The architect meets the actress
Larry starts seeing more of Gwenda and the lies become larger as Vera is left in the dark. There's little overt love-making (Britain was always "post-code"...) but Larry's betrayal is made a potent one by Vera's innocent trust and her simple reliance on his love: she doesn't need to re-read the commandments...

For her part, Gwenda develops her own passion for this bright-but-dull young man and grasps at her chance for happiness without thinking of the others' potential sadness. As for Larry... he's in mid-twenties crisis and the seven year itch has come four years early.

The choice is yours Larry. Or is it?
No spoilers... such stories can only resolves themselves with someone being sacrificed in the struggle but the way Mander deals with this is actually surprising and sophisticated.

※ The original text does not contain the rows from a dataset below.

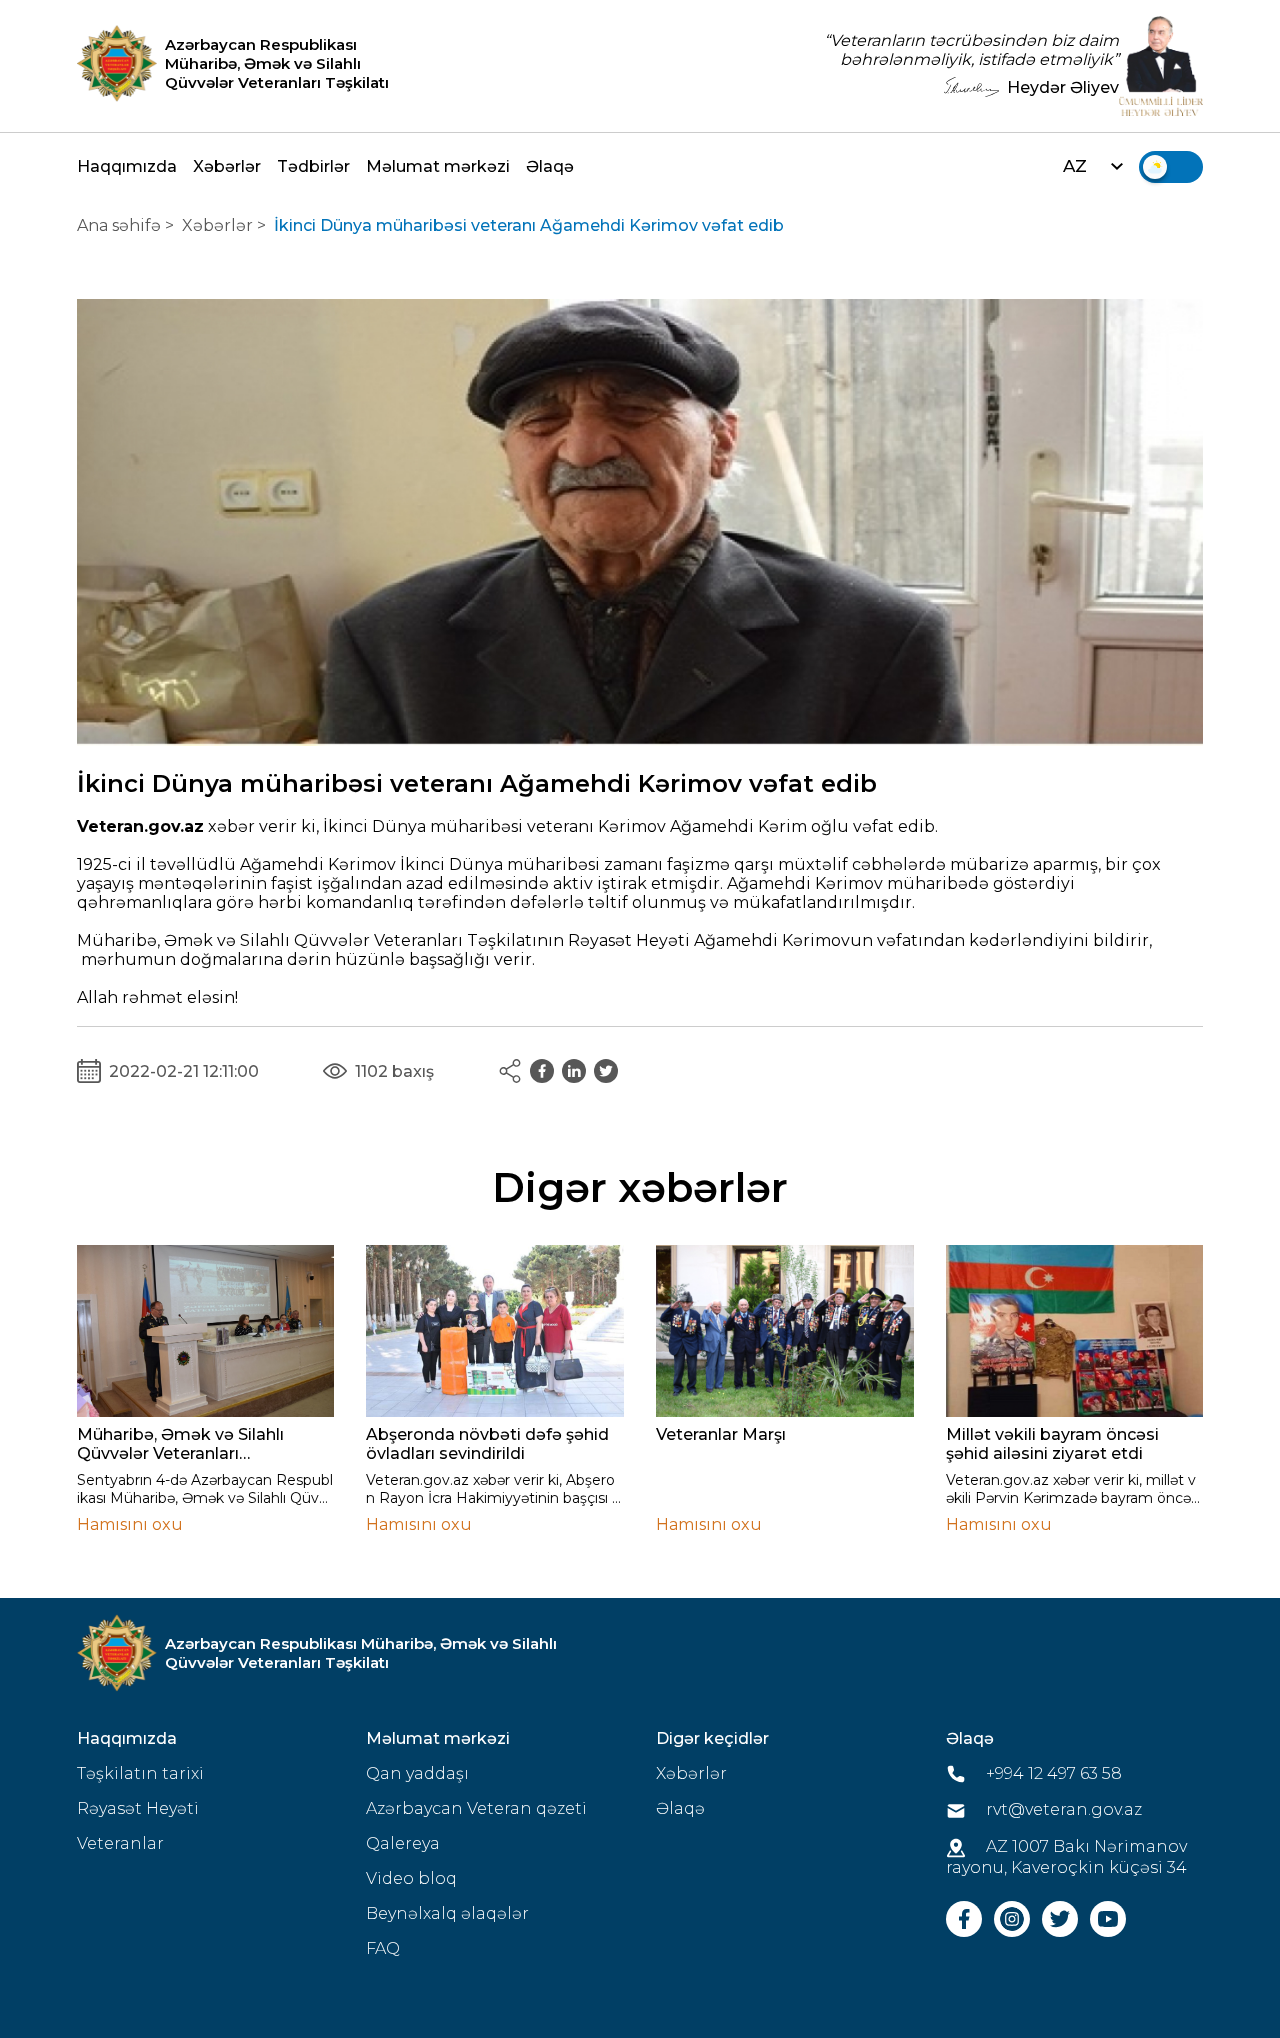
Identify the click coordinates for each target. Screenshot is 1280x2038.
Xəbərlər (227, 166)
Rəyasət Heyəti (138, 1808)
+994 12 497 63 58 (1052, 1773)
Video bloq (411, 1878)
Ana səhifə (119, 225)
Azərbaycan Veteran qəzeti (476, 1808)
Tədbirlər (313, 166)
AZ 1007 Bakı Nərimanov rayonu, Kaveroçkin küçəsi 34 (1066, 1857)
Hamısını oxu (130, 1524)
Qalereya (403, 1843)
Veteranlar (120, 1843)
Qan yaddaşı (417, 1773)
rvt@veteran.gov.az (1062, 1809)
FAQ (383, 1948)
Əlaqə (550, 166)
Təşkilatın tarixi (140, 1773)
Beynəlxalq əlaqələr (447, 1913)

Dorothy Bartlam gives a splendid performance as the loyal wife who remains resolute even when her dreams begin to crumble and out-powers Carl Harbord who is rather too callow to believably attract the experienced actress (in reality only two years his senior).

Dorothy Bartlam
Madeleine Carroll is a natural as the actress isolated by her own success: a nuanced mix of the world-weary and luminous. Larry may not be charismatic but his everyday charm is a welcome reality in her world. Carroll's greatest success and sacrifce were to follow and she clearly avoided the pitfalls of fame: you can take the girl out of West Bromwich but...

Fascination is available on Network DVD, either direct or from Movie Mail or Amazon: it is very reasonably priced! Now - please - can we have The First Born?